KASTANIES, Greece (Reuters) – Nearly 1,000 migrants tried to cross into Greece from Turkey in the past 24 hours despite tight border security, Greek officials said on Tuesday, suggesting little respite in a nearly two-week diplomatic bust-up between Ankara and the European Union.
President Tayyip Erdogan, whose decision on Feb. 28 to open Turkey’s border to migrants wishing to leave triggered the crisis at the border, repeated on Tuesday his call for EU member state Greece to let the people through.
In a briefing to reporters on the border, Greek officials said 963 people had been prevented from illegally crossing into Greece between 6 a.m. on Monday and 6 a.m. on Tuesday, with 52 of them arrested.
The arrested included migrants from Syria, Afghanistan and Iran, the officials said.
Greek military vehicles and soldiers on foot continued to patrol along the wire and steel fence that separates Greece’s Kastanies crossing from Turkey’s border post at Pazarkule.
A Greek military band marched close to the Pazarkule crossing playing the Greek national anthem, a reminder of the nationalist passions the crisis has unleashed on both sides.
Greek security forces say they have stopped some 42,000 people from trying to enter Greek territory since the migrants flocked to the border from all over Turkey after Erdogan’s decision to open the border.

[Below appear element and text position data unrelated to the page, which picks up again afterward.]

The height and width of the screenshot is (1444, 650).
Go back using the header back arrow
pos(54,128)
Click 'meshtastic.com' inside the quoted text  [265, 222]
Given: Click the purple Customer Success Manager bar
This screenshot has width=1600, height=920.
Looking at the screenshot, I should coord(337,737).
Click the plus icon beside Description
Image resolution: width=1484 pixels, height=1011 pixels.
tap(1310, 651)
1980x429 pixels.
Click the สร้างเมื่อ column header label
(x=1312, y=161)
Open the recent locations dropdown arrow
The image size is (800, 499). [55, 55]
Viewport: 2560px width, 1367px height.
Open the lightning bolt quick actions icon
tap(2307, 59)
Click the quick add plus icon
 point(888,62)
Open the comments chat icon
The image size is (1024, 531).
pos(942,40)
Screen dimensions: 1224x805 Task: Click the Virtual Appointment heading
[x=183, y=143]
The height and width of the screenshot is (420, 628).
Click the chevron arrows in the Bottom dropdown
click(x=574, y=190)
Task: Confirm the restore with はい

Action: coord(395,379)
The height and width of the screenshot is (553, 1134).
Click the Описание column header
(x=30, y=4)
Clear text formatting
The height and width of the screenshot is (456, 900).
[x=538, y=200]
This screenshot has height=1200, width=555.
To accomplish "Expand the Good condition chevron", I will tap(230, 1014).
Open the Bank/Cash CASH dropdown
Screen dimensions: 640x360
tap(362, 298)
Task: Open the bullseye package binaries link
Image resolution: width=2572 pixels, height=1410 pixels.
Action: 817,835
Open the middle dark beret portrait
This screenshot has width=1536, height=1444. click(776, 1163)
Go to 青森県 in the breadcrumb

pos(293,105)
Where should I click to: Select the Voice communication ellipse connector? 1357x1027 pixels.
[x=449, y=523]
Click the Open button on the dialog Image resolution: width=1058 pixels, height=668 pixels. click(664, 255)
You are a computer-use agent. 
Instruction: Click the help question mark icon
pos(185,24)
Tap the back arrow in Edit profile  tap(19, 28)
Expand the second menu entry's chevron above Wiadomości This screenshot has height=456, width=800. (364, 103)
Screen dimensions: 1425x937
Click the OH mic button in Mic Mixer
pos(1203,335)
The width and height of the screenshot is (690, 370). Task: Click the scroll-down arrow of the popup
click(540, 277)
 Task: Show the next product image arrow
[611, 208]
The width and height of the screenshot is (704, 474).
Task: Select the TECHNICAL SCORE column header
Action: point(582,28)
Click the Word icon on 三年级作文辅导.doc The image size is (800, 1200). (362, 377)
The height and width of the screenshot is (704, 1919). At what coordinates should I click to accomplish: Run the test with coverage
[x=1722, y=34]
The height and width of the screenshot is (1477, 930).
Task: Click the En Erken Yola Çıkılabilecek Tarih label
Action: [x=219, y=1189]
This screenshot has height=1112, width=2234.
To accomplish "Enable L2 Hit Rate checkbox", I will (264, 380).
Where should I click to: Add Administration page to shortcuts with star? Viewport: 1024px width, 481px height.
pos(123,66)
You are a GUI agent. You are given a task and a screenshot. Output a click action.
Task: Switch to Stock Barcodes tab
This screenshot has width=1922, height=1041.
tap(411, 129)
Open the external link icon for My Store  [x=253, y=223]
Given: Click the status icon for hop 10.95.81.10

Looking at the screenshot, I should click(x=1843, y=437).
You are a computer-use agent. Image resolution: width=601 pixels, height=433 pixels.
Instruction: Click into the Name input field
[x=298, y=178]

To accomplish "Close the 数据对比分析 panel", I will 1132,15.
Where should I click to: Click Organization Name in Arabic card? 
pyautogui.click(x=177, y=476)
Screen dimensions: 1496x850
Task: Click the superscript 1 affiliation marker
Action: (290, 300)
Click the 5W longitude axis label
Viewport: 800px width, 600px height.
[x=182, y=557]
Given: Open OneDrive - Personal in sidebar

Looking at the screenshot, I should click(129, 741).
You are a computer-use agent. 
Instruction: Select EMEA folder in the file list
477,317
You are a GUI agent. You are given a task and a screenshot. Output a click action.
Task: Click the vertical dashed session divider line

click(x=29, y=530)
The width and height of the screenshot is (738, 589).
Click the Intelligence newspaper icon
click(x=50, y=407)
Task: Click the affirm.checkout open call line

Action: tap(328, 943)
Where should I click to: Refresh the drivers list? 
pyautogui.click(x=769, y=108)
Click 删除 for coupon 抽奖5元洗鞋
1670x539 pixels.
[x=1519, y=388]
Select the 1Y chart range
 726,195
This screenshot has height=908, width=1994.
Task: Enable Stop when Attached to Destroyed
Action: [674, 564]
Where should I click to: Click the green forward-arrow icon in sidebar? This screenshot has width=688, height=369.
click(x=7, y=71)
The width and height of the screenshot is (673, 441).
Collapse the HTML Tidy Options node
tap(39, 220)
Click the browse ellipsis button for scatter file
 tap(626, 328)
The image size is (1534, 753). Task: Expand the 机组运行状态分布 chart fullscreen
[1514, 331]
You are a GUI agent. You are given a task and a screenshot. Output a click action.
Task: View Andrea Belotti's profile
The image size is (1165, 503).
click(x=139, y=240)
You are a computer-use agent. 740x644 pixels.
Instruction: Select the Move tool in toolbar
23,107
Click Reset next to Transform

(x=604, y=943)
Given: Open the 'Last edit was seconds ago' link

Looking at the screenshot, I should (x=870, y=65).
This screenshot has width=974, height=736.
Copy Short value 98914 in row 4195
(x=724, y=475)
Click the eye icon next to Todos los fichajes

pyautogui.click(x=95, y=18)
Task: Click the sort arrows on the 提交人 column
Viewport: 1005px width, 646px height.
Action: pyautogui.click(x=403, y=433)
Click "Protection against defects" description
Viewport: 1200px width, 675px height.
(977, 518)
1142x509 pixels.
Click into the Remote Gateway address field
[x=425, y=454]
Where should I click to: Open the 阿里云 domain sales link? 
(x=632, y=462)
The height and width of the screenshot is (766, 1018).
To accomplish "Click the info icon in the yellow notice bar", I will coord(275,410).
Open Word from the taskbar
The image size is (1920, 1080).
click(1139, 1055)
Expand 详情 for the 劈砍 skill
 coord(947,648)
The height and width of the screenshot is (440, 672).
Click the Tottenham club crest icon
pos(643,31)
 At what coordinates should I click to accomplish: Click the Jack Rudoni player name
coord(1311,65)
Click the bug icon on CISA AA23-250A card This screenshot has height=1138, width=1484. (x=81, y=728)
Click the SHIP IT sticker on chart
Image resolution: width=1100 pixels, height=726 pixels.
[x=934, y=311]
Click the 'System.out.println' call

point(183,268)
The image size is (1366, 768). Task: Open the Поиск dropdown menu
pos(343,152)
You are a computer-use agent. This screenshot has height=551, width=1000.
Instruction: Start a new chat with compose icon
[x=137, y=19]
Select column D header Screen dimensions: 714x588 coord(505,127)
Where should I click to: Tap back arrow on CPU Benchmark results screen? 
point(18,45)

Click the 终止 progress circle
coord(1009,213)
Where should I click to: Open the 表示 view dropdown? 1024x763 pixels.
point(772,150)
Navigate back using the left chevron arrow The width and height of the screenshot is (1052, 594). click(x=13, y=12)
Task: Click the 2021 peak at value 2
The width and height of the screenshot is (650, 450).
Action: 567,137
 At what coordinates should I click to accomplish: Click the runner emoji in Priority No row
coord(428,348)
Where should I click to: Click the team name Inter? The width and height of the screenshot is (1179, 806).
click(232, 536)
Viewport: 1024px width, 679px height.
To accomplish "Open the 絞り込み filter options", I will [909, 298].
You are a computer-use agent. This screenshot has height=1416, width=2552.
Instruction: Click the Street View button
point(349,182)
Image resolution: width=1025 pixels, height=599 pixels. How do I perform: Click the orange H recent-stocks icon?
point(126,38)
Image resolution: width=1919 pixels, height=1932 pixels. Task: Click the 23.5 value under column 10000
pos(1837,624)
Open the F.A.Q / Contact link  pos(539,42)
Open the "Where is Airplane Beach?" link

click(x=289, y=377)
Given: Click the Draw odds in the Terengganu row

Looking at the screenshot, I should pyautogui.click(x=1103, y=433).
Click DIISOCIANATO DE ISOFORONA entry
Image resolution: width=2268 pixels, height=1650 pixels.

That decision appeared designed to put pressure on the EU to offer more financial support to Ankara to handle the 3.6 million migrants it has absorbed from Middle East conflicts and provide the NATO ally with more backing for its role in Syria.
In Brussels, European Commission President Ursula von der Leyen and European Council President Charles Michel told Erdogan on Monday he needed to pull the migrants back from the border before the EU would consider further support for Turkey.